* Problem statement:
Copy out every line from the one containing "Open the voiceover recording microphone tool" down to the end of the records, word for word.

* Material supplied:
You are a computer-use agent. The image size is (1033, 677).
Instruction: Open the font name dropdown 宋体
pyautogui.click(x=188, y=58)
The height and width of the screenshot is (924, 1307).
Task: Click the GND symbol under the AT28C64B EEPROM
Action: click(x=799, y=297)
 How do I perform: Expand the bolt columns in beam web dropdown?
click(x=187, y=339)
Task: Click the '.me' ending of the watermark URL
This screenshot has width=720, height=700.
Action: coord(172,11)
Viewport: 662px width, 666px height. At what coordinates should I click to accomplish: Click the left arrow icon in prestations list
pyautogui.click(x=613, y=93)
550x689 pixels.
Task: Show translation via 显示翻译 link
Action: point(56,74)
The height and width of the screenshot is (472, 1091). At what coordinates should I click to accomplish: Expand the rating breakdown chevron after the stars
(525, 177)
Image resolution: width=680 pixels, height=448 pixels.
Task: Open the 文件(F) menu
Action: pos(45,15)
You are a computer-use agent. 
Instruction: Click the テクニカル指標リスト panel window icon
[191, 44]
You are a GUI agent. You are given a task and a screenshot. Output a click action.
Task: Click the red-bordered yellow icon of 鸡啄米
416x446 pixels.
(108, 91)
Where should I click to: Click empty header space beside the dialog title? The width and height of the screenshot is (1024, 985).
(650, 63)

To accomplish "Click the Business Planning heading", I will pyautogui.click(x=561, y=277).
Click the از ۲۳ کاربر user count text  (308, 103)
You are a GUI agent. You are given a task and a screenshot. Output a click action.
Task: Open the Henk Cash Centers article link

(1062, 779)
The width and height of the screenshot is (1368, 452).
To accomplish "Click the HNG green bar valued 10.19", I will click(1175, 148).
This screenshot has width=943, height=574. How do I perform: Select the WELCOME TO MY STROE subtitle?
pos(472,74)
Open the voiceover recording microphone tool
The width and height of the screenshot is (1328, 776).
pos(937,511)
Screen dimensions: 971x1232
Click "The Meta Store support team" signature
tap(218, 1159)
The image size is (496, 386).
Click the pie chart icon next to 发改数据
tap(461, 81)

* Exercise output:
Open the voiceover recording microphone tool
The width and height of the screenshot is (1328, 776).
pos(937,511)
Screen dimensions: 971x1232
Click "The Meta Store support team" signature
tap(218, 1159)
The image size is (496, 386).
Click the pie chart icon next to 发改数据
tap(461, 81)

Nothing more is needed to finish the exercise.